A complete answer lists every line of the entries below where the string "Open" appears.

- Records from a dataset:
===

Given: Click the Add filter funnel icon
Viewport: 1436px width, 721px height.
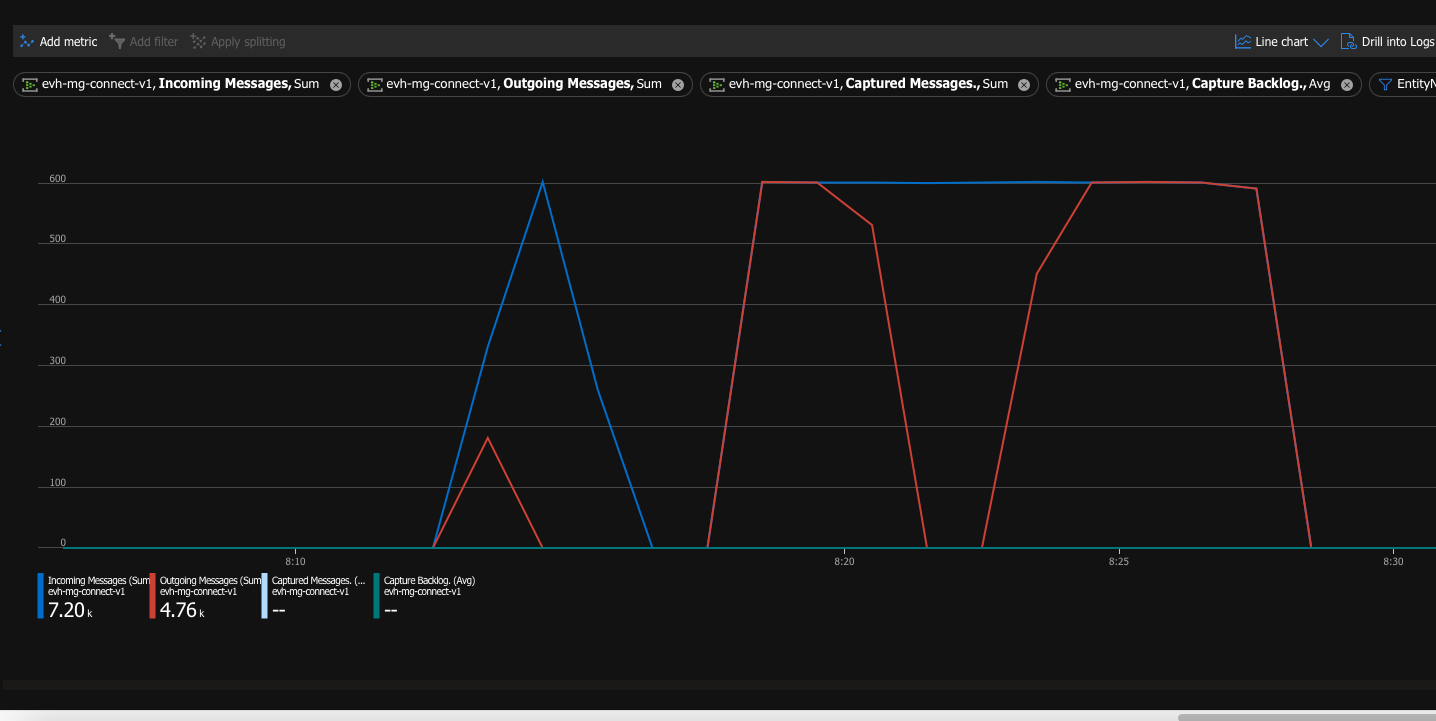Looking at the screenshot, I should pos(117,41).
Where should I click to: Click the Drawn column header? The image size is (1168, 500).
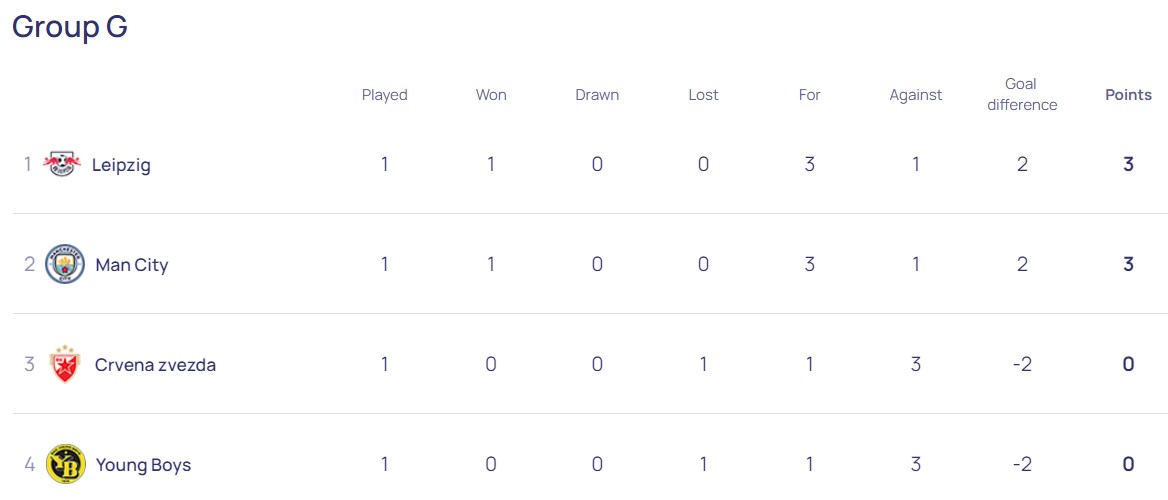(597, 95)
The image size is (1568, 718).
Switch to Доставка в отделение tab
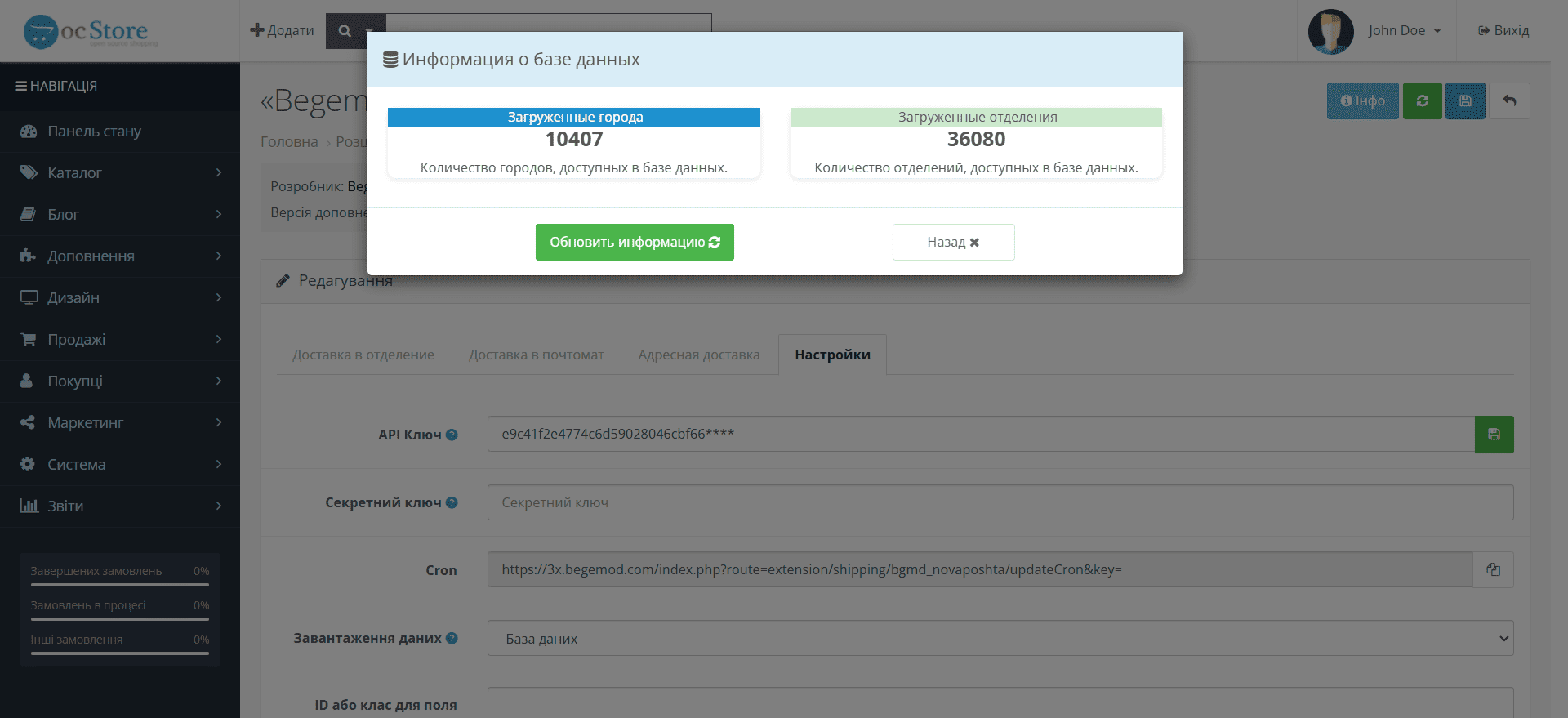click(x=363, y=355)
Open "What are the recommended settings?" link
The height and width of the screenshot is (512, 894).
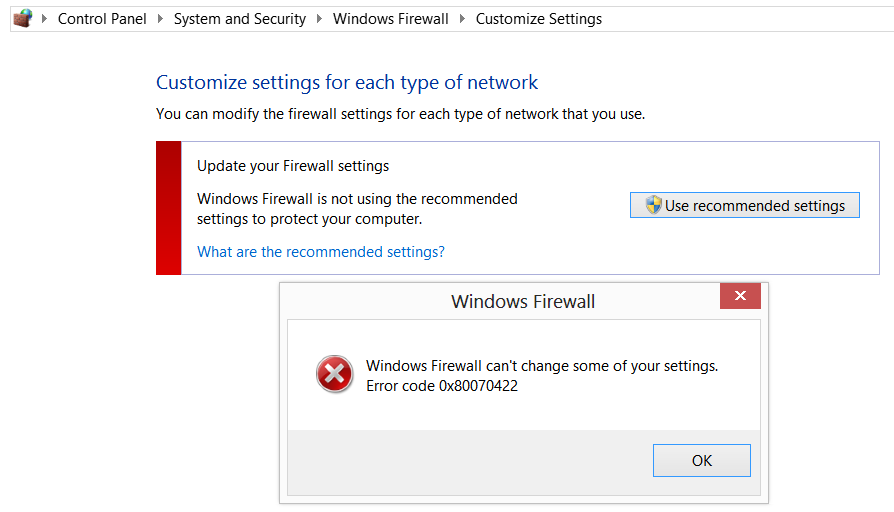[x=321, y=252]
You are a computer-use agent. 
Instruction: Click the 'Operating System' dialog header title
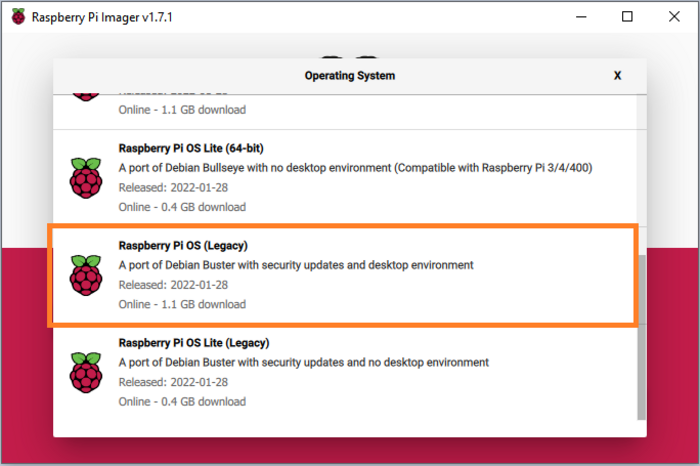350,75
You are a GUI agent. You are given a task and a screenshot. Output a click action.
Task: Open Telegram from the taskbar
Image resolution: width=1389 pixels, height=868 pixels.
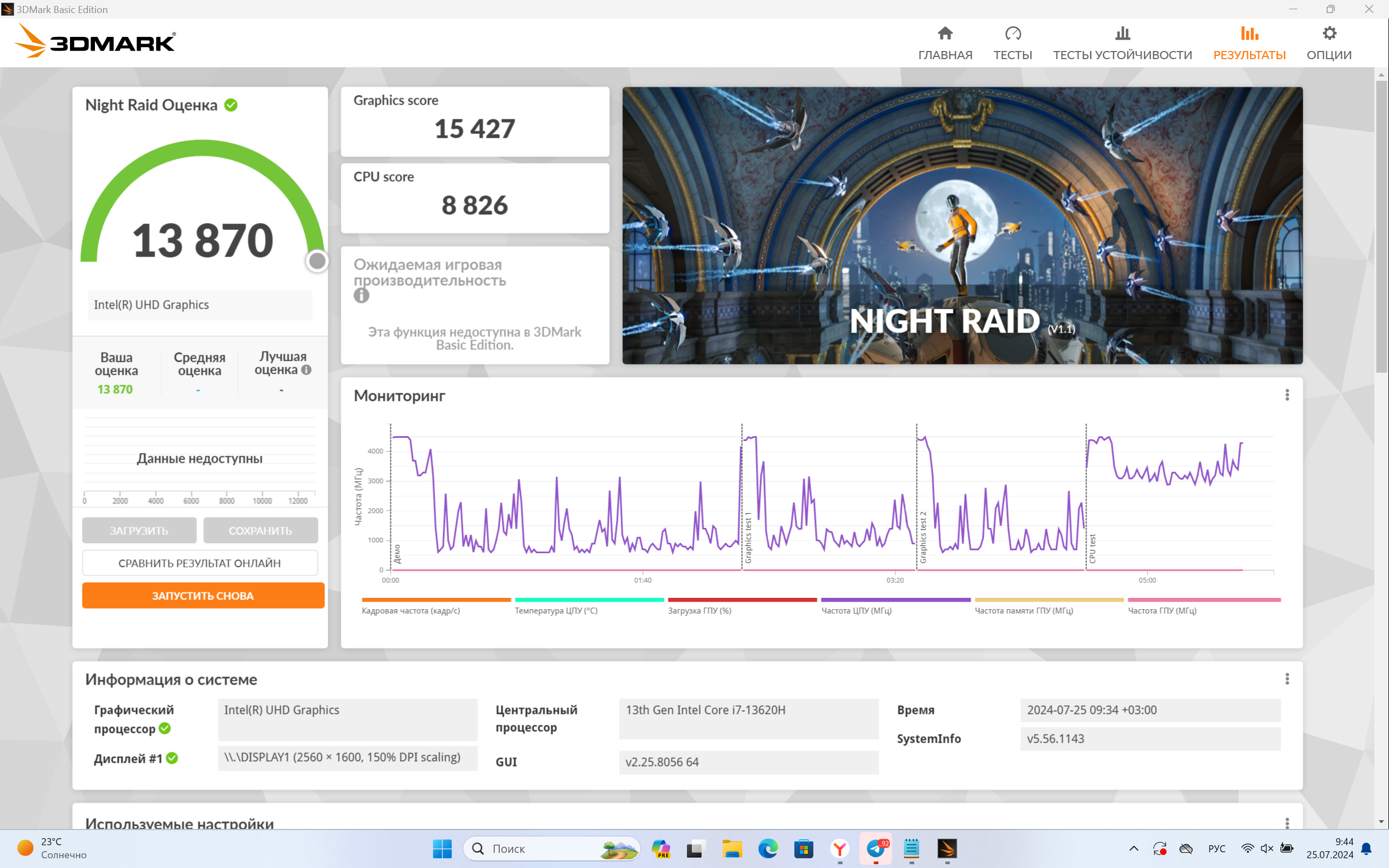(x=875, y=848)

===

- WRITTEN ANSWER:
Open "What are the recommended settings?" link
Task: Open Telegram from the taskbar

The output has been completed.